As we move into the 30th month of this “economic downturn” I am preparing for the next list of budget cuts to come from our Superintendent. I read through journals, blogs, and chats and my fear is not just justified my fear is pervasive.
Librarians are being cut, libraries closed or just left to try and function moneyless. Every time I read about another loss I start the grieving process again. I refuse to believe it could happen to me, then I get angry that it could happen to anyone, I always wonder if we could “do a deal “offer more, then I just get sad and move on. The good news is I can personally confirm that Kubler-Ross was absolutely right about the process.
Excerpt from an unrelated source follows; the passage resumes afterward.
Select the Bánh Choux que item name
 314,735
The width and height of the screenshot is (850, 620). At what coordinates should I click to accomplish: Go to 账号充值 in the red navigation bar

The bad news is that it feels more like a continuous cycle rather than a process.
The problem that continues to plague me is that when I am not feeling sad and defensive about my potential job loss, I feel, that like many parts of our educational system, elementary libraries are in desperate need of a total paradigm change. I cannot help but believe that our desperate need to change is related to our continued presents on the chopping block.
It is time to reinvent the library.

Monday, April 5, 2010

I read the other day that President Obama wants to revamp the NCLB. I am hopeful at that thought and have a couple thoughts on the topic.
First it must be said right up front that No Child Left behind is not a bad thing. The idea that we need to hold all students to a standard is well founded and necessary.
I would propose only one major change to the whole idea. Rather than No Child Left Behind what if we focus on making it our mission to have No Child Without Growth (NCWG). The idea is more centered on our efforts to help children from where they are.
We still need benchmarks, and tests to measure our approach to those standards. NCWG would be more individually based. My job as a teacher is to help every child grow academically. If a kid walks into my room unable to read my job is not to increase his score on standardized questions regarding reading comprehension of nonfiction text. My mission is to make him a better reader, to increase his skill set, to make him a better learner, to help him grow.
This idea also adds pressure on the other end of the spectrum. No Child Left Behind, as, the title suggests, focuses on those behind. NCWG would require that we challenge those “gifted” students. It has been my experience that those students go largely unchallenged until high school.
Special Education also benefits from this individualized type of plan. IEP’s (individualized education plan) is the life blood our SpEd programs. The idea of changing educational reform law without increasing the workload of Special education professional causes an audible cheer throughout the world of the over worked, and over looked.
A program that measured student growth over time; rather than one that offers comparison to an arbitrary standard also creates a conversation point for the discussion of merit pay.
I admit this is a general “big picture” sketch of my idea. I am also reminded that NCLB, as a general idea, sounded good too… but hey they are not paying me for these brilliant ideas.